This technique is superior to even a bright spot-light; the object focus point remains uniformly lit in contrast to the bright spot-light that is largely bright at the centre of the spot and decreases towards the edges.1 This technique is more versatile than the spot-light illuminator as the latter is dependent on the type and power source while the monocular cylinder can be adjusted according to individual preferences. Here, one does not have to move the radiograph to the spot-light.

This technique can be used not only in most obvious orthopaedic applications but in all medical and surgical specialities and subspecialties especially when overexposed radiographs are the only available X-ray and repeating them is impossible due to time constraints, etc., as well as lack of a spot-light illuminator.

This technique cannot only be used in overexposed radiographs but also in normal exposure radiographs to eliminate light scatter from the viewing box and from the ambient light; however, we do not suggest that this is a substitute for a good quality radiograph.

Obviously, with this method, only one person can view the radiograph at a time, which can be a hindrance when more than one observer is examining a given radiograph.

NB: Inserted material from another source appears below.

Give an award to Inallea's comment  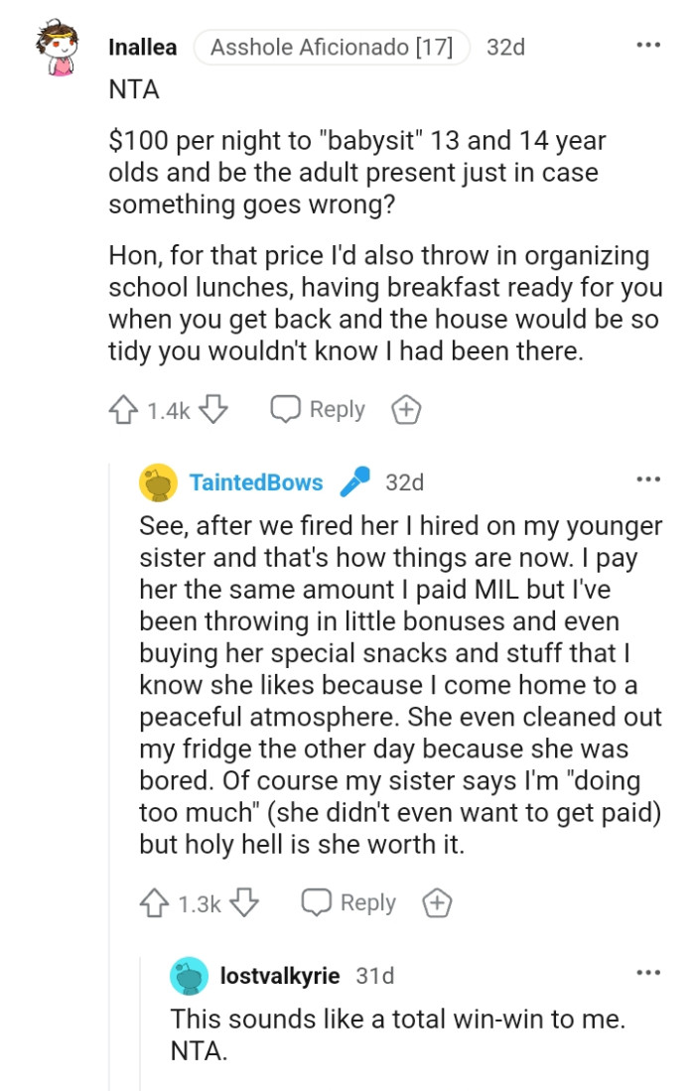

Until digital radiography is widely available (when most of the above problems will be resolved using a mouse and sophisticated software) we recommend the use of this technique in all specialties.

Conclusions

The rolled-up radiograph light scatter eliminator technique is simple, readily available and avoids the need to repeat radiographs with the associated financial expenses, chronological restraints, and potential for radiological harm.